Volume 45 Number 07
                    Produced: Sat Oct  2 22:47:29 EDT 2004

Subjects Discussed In This Issue: 

Aleinu after Mincha (4)
         [Menashe Elyashiv, Akiva Miller, David Ziants, Edward Black]
Bracha on tornados etc.
Coconuts on the Table
         [Carl Singer]
         [Martin Stern]
High Holiday Services
         [Ira L. Jacobson]
Machines that vend liquids
         [Carl Singer]
Matnas Yad (2)
         [Mordechai, Phillip Minden]
Molad Zokon Tidrosh
         [Elozor Reich]


From: Menashe Elyashiv <elyashm@...>
Date: Tue, 28 Sep 2004 09:41:46 +0200 (IST)
Subject: Aleinu after Mincha

I found a few minhagim:

1) Aleinu is said after the 3 main prayers, on a Musaf day it is delayed
until the end of Musaf.

2) Aleinu is said only after a Shema prayer i.e. Shaharit and Arvit, to
show the difference between us and them - this is the Yemanite baladi

3) If Arvit follows Minha, Aleinu is not said after Minha (maybe that is
the reason for the 2 minhagim for the evening LeDavid Hashem Ori). this
is the practice in most places. However, the Ari holds that one says
Aleinu 3 times a day, so in Mihag Sefard even in a Minha straight Arvit,
Aleinu is said twice.

4) If for some reason, Musaf does not follow Shaharit, some would say
Aleinu after Shaharit, but some would not, because one should follow the
general practice.

**Source data**
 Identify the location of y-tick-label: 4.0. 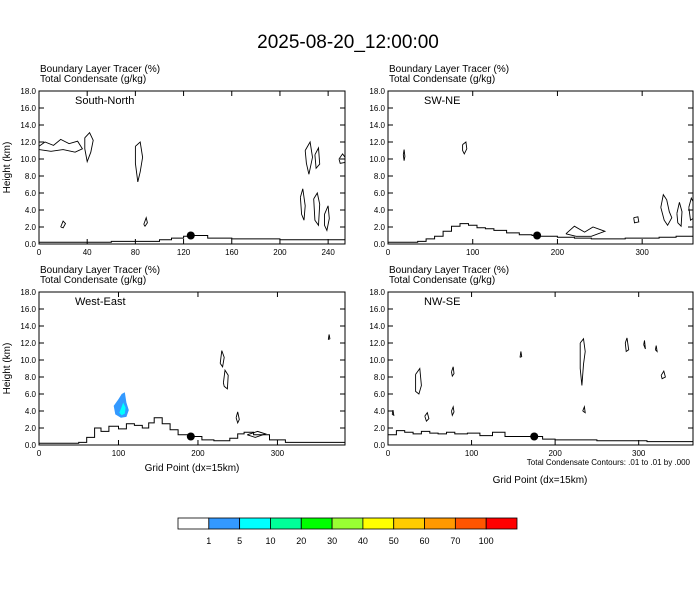
(31, 210).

**Your task**
Reproduce the passage of the digest above between "4) If for some" and "general practice.", inclusive, replacing "Shaharit" with "Shacharit".

**Expected answer**
4) If for some reason, Musaf does not follow Shacharit, some would say
Aleinu after Shacharit, but some would not, because one should follow the
general practice.